• _Directions_
**a)** Answer these questions about the album article:
(i) In what year was the album released?
(ii) Which writer for the New York Times is quoted?
(iii) What position did "I Want It Now" reach on the Billboard Hot R&B Songs chart?
**b)** Output the rows without changes, starting at the line that contains "1568x702 pixels." and ending at the line that contains "Looking at the screenshot, I should (228, 785).".

• _Extract to read_
—————

Real Men... Wear Black is a studio album by the funk group Cameo released in 1990 on Atlanta Artists/Mercury Records. The album reached No. 18 on the Billboard Top Soul Albums chart.

Critical reception

Jon Pareles of the New York Times stated that "Larry Blackmon's cracked nasal voice keeps the band funny and unpretentious, especially when kicking up its well honed midtempo funk". Allmusic gave the album a three out of five star rating. Chris Heim of the Chicago Tribune noted that Real Men is another solid example of Cameo`s approach to the sound" of "black rock." Don Waller of the Los Angeles Times also proclaimed "using a krazee-quilt combination of synthetic/organic keyboards ‘n’ hipshot! percussion, greazy basslines and goofbawl vocals, (heavy on the minor sevenths), Cameo rolls back the rug for a wall-to-off-the-wall dance party".

Singles
I Want It Now reached No. 5 on the Billboard Hot R&B Songs chart. Close Quarters also reached No. 38 on the Billboard Hot R&B Songs chart.

—————

Element and text position data:
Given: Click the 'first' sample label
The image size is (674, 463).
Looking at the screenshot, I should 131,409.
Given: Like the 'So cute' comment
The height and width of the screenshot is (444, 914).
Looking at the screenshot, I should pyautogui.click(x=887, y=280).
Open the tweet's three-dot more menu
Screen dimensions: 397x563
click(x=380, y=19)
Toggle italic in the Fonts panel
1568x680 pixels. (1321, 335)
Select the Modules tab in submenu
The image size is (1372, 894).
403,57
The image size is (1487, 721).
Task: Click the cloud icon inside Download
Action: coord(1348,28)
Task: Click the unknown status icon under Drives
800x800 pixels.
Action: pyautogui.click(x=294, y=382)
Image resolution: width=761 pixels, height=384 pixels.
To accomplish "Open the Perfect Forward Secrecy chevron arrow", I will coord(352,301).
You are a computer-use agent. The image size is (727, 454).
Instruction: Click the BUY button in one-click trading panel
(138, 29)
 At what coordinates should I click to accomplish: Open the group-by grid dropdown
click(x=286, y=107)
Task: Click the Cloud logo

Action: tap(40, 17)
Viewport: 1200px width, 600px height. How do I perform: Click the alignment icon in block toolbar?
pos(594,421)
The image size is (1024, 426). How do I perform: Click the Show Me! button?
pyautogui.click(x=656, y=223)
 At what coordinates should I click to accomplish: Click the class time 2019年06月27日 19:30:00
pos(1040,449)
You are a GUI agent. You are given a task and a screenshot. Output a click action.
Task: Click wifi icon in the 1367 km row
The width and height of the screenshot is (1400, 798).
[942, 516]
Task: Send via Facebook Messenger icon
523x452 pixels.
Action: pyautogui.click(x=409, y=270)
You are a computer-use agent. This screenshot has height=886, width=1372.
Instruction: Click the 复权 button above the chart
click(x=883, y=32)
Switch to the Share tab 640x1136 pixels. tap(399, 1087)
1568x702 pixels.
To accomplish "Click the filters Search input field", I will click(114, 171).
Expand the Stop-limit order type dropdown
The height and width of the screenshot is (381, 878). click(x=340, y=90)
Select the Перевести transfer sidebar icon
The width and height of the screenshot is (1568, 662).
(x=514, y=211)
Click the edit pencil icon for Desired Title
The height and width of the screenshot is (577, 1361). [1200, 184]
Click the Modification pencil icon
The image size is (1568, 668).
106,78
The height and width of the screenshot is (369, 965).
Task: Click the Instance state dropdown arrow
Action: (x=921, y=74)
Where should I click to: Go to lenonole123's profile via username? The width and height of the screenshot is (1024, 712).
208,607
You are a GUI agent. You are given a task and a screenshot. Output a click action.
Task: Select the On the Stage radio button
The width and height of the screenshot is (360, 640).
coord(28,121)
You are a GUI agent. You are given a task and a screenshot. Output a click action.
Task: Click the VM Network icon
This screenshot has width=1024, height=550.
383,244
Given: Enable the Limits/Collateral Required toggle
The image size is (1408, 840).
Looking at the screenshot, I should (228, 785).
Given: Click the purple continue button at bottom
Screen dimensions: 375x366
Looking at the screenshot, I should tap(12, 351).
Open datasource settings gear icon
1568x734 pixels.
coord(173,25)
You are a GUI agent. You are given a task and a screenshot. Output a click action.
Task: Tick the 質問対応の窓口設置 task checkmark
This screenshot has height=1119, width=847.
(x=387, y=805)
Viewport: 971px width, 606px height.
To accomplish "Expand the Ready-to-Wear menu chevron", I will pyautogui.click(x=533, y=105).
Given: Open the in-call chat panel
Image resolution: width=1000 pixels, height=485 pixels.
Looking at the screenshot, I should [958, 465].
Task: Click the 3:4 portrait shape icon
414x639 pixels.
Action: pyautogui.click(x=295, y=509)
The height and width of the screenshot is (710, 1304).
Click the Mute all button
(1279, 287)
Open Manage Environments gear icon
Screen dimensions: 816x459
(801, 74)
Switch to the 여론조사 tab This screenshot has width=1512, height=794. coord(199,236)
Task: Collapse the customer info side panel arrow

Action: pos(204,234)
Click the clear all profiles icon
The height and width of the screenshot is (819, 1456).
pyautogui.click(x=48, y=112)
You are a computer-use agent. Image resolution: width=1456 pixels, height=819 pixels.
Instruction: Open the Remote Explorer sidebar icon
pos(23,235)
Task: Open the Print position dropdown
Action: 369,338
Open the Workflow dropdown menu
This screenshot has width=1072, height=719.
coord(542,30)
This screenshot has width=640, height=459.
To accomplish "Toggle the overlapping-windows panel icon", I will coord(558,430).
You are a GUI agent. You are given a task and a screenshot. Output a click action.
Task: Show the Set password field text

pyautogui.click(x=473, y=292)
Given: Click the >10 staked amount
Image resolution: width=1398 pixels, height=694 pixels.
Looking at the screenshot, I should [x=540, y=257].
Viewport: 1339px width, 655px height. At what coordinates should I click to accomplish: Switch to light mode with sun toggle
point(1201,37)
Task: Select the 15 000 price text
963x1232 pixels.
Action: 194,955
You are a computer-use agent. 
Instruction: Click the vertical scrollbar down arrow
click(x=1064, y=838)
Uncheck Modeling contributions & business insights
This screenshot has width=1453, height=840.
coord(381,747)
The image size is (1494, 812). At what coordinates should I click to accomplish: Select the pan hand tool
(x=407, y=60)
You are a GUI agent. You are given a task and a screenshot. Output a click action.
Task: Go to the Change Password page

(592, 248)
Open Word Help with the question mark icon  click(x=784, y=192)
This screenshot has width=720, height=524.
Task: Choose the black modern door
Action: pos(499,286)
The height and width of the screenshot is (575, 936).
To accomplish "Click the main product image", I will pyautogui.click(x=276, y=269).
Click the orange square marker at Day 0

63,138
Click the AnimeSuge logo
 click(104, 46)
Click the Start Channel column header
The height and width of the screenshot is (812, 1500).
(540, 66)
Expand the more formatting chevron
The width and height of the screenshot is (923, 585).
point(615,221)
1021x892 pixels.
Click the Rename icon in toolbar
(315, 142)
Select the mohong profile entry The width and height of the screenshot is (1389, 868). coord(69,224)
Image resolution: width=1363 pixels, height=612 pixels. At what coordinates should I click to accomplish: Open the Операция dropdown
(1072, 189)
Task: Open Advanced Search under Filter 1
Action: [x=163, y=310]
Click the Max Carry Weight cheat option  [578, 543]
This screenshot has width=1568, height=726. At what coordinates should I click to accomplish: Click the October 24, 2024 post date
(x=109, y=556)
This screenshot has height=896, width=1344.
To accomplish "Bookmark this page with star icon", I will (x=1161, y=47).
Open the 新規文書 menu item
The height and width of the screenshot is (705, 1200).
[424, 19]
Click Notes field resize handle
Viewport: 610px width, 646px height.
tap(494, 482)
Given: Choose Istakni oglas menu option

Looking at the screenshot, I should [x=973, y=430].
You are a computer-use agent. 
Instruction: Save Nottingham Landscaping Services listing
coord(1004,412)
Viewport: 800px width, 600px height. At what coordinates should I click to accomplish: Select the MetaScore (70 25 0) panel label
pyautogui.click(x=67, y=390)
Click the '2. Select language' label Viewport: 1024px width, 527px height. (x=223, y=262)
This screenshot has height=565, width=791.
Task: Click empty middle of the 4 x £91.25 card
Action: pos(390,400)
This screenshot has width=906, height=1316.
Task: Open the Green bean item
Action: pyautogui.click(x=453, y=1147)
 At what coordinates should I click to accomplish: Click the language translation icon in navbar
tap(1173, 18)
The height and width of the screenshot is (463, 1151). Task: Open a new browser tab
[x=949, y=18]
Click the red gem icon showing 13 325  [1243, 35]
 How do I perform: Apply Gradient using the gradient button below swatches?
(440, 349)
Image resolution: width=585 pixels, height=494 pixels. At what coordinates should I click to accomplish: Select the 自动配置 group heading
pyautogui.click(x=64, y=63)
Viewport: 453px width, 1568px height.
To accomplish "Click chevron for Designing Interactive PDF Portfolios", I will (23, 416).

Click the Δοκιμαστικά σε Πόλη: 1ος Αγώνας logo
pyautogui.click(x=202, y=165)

—————

• _Answers per task_
**a)**
(i) 1990
(ii) Jon Pareles
(iii) No. 5

**b)**
1568x702 pixels.
To accomplish "Click the filters Search input field", I will click(114, 171).
Expand the Stop-limit order type dropdown
The height and width of the screenshot is (381, 878). click(x=340, y=90)
Select the Перевести transfer sidebar icon
The width and height of the screenshot is (1568, 662).
(x=514, y=211)
Click the edit pencil icon for Desired Title
The height and width of the screenshot is (577, 1361). [1200, 184]
Click the Modification pencil icon
The image size is (1568, 668).
106,78
The height and width of the screenshot is (369, 965).
Task: Click the Instance state dropdown arrow
Action: (x=921, y=74)
Where should I click to: Go to lenonole123's profile via username? The width and height of the screenshot is (1024, 712).
208,607
You are a GUI agent. You are given a task and a screenshot. Output a click action.
Task: Select the On the Stage radio button
The width and height of the screenshot is (360, 640).
coord(28,121)
You are a GUI agent. You are given a task and a screenshot. Output a click action.
Task: Click the VM Network icon
This screenshot has width=1024, height=550.
383,244
Given: Enable the Limits/Collateral Required toggle
The image size is (1408, 840).
Looking at the screenshot, I should (228, 785).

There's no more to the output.